I’m scared because those fleeting moments of ‘maybe I’m sick enough to recover‘ and ‘she actually cares about me and believes in me‘ and ‘maybe it’s possible to try to get better‘- those precious little rays of hope that therapy brings, what if they’re all just in my head? It’s hard enough to believe them in the first place, but how can I even consider believing them if they don’t really matter because she probably just says that to everyone?
I’m scared of losing her, and losing everything. I know it’s not going away anytime soon, but right now, I hate to admit it- I need her more than anything. I need her because if I don’t, I will float away with my disorder and sadness and never return.

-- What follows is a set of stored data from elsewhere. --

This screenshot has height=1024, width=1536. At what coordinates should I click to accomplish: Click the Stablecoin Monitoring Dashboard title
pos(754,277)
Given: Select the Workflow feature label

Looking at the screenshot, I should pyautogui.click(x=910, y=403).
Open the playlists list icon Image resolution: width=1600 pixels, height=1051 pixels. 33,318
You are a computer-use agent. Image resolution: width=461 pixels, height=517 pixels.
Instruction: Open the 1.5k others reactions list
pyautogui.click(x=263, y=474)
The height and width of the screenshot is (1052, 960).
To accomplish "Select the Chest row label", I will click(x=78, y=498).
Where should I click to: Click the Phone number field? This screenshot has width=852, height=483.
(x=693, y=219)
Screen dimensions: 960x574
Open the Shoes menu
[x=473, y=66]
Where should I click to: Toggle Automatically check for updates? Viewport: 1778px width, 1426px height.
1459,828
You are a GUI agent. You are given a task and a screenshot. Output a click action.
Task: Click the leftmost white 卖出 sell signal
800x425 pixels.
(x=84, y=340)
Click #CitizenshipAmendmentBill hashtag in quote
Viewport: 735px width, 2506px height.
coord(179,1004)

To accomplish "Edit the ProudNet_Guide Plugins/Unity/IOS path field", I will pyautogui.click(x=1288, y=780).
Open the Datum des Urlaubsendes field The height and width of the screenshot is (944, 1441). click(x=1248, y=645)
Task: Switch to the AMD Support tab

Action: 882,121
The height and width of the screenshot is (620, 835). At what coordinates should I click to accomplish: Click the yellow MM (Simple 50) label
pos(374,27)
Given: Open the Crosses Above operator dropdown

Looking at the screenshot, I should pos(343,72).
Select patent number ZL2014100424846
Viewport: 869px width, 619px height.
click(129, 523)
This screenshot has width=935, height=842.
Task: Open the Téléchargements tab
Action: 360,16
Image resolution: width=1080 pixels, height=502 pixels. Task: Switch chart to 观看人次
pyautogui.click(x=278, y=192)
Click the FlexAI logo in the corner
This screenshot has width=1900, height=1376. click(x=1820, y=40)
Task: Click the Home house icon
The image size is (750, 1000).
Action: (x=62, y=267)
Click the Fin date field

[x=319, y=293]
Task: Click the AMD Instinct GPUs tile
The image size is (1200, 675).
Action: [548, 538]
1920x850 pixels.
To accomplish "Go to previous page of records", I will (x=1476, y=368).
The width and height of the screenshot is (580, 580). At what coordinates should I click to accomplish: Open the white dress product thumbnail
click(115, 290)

So right now, every other patient she sees is a painful reminder, every other patient is a threat. Is it twisted that I once wanted to be ‘sicker‘ so that she would care more about me? That I wanted to be the sickest and thinnest of all her patients? That I have goal weights for every therapy appointment, that there is no point going if I’m not getting worse? That I still think if I lose more weight she’ll be more worried (and I’ll get to see her more often) and force me to get better and I’ll finally be good enough to get help. That my criteria for recovery is hospitalization?
I just wish it wasn’t all such a mess, I don’t know how to deal with it all, I really don’t.